TASK REQUIREMENTS>
Rewrite the stretch of the Austrian Grand Prix report from "The restart on" through "management became critical.", replacing "midfield fight" with "midfield battle".

SELECTED PASSAGE>

Liam Lawson delivered a career-best Formula 1 performance in front of a roaring European crowd, bringing his Racing Bulls machine home in a superb sixth place amid high drama, searing heat, and a one-stop strategy gamble at the 2025 Austrian Grand Prix.
On a day where four drivers, including reigning World Champion Max Verstappen, failed to finish, Lawson showed racecraft, patience, and composure beyond his years, navigating a chaotic race that saw two McLarens battle for supremacy, Ferraris falter, and strategy calls make or break points-paying positions.

And at the front, Lando Norris claimed a historic victory for McLaren, their first at the Red Bull Ring since David Coulthard in 2001, leading teammate Oscar Piastri home for a memorable 1–2.
Tension was in the air even before the formation lap. William’s Carlos Sainz was stranded on the grid with a gearbox failure, stuck in first gear. Marshals rushed to his aid, and he eventually got moving, but rules dictated he had to start from pit lane.
What came next stunned the paddock: as he came to a stop at the exit of pit lane, the rear brakes of his car ignited, flames engulfing the rear of the car before finally being extinguished, and pushed back to his garage. His race was over before it began.
Race Control abandoned the start and delayed proceedings by 10 minutes. The field would now contest 70 laps instead of the scheduled 71.
As the lights went out, Norris launched cleanly off pole, while Verstappen got a flyer off the line from P7 and was already pass Lawson through Turn 1.
But it all unravelled in seconds at Turn 2. Mercedes rookie Kimi Antonelli braked too late and locked up, colliding into Verstappen’s right rear. The Dutchman’s car was too severely damaged from the heavy contact, his first retirement of the season sealed in front of tens of thousands of stunned fans. Antonelli was also out on the spot.
Lawson was caught in the middle of the melee. Antonelli’s rear clipped Lawson’s front wing as he squeezed through the narrowing gap, but the Kiwi miraculously avoided any major damage. Still, he lost crucial ground, dropping from his P6 grid slot to ninth by the time the Safety Car was deployed. Antonelli was later given a three-place grid penalty drop for causing a collision, which he will serve next weekend in Silverstone and also received two penalty points.
The restart on Lap 4 saw Norris lead Piastri, Leclerc, Hamilton, and Russell. Lawson ran ninth behind Bortoleto and Albon, now in the thick of the midfield fight. With temperatures soaring, 30.6°C ambient and over 50°C on track, tyre management became critical.

SUPPLIED INFORMATION>
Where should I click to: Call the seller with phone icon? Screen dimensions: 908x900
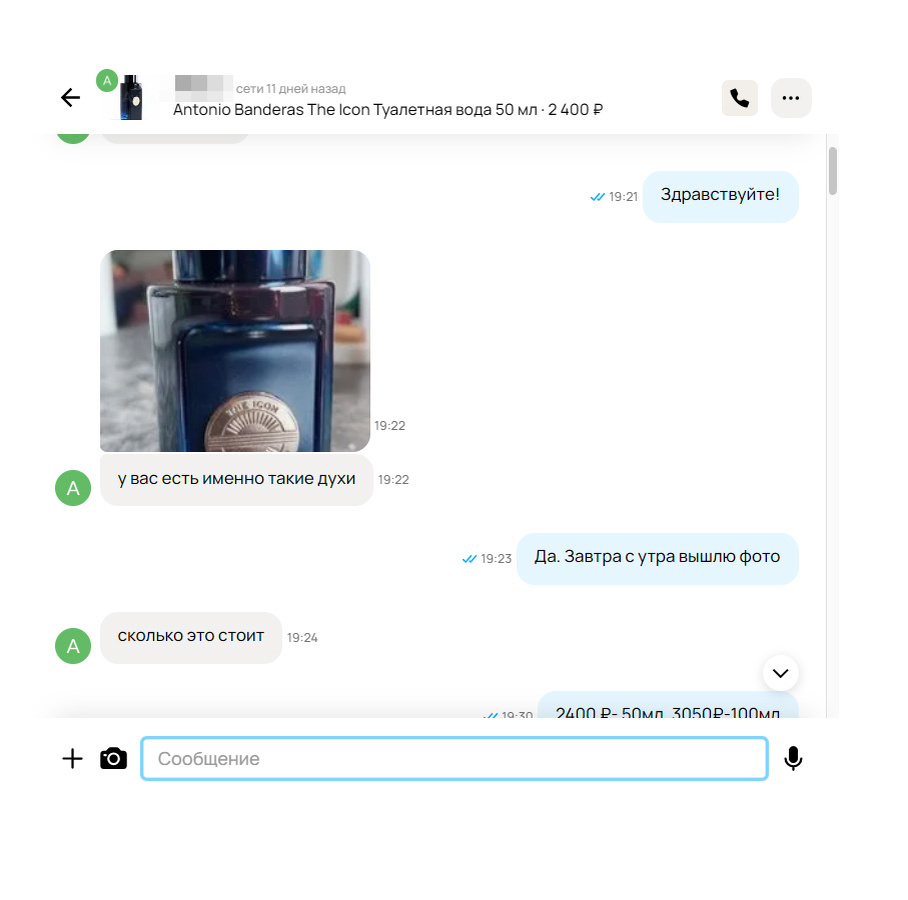pyautogui.click(x=739, y=98)
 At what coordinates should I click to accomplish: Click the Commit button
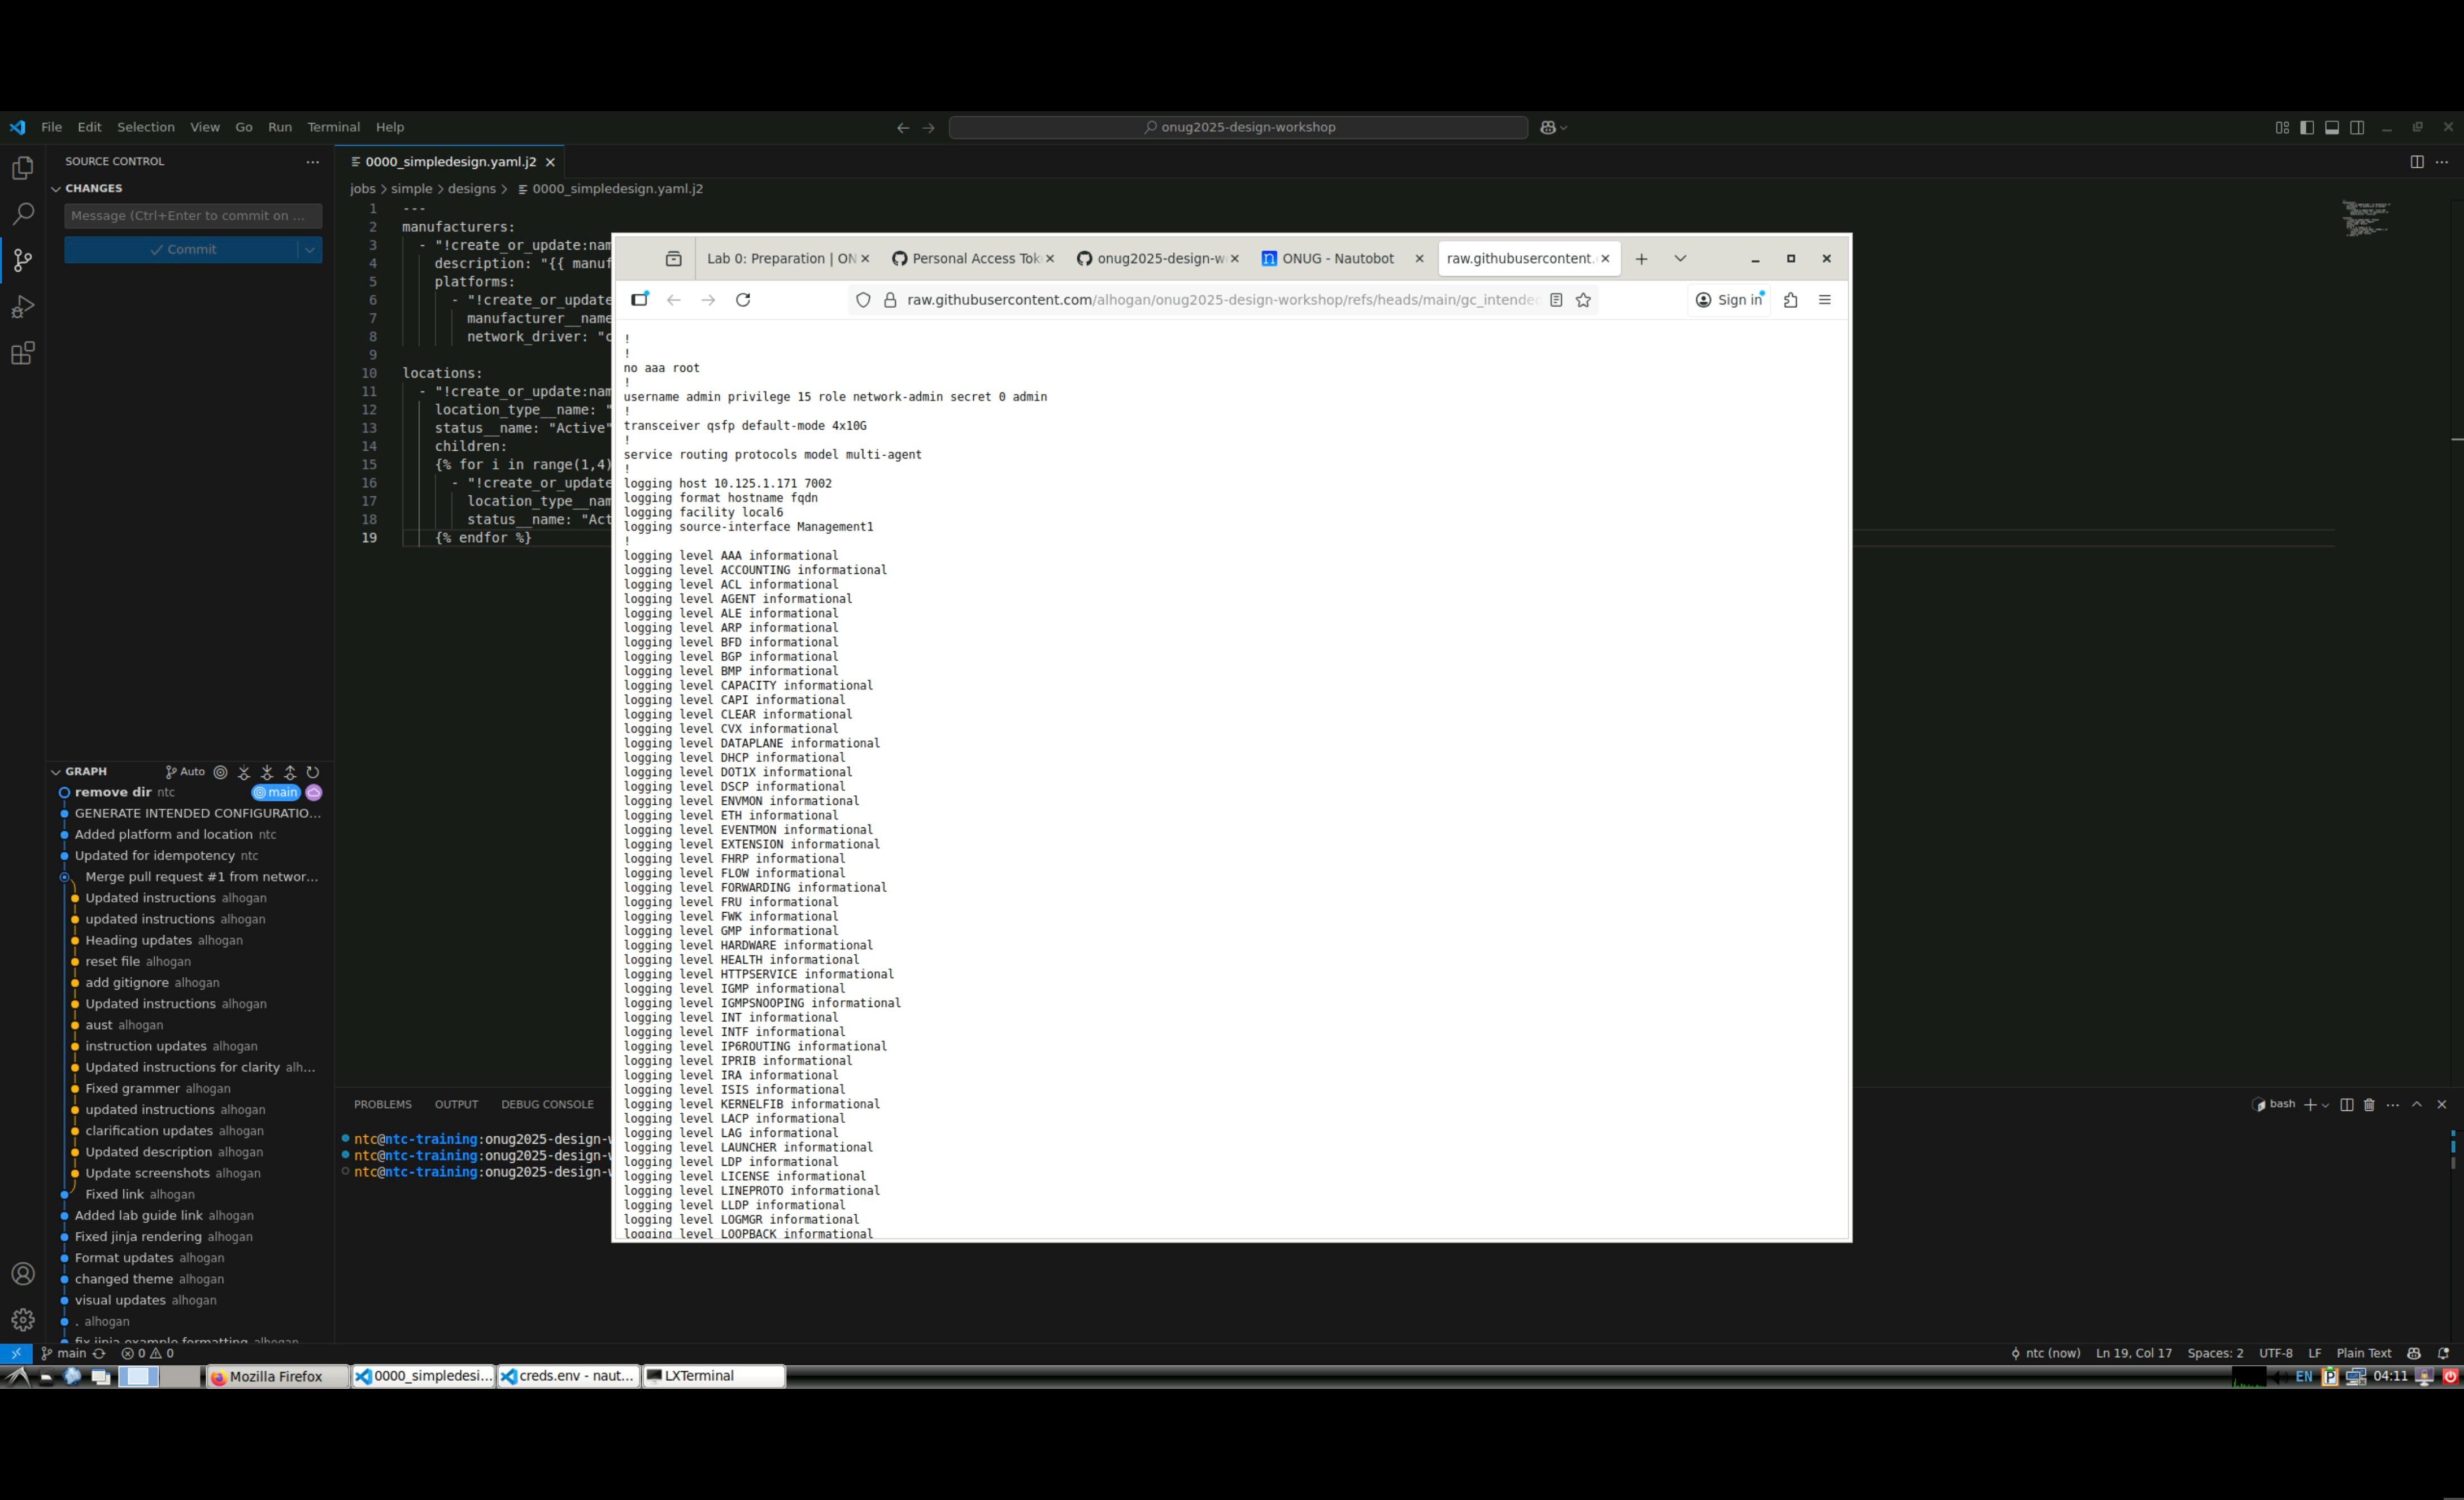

TASK OUTPUT>
The restart on Lap 4 saw Norris lead Piastri, Leclerc, Hamilton, and Russell. Lawson ran ninth behind Bortoleto and Albon, now in the thick of the midfield battle. With temperatures soaring, 30.6°C ambient and over 50°C on track, tyre management became critical.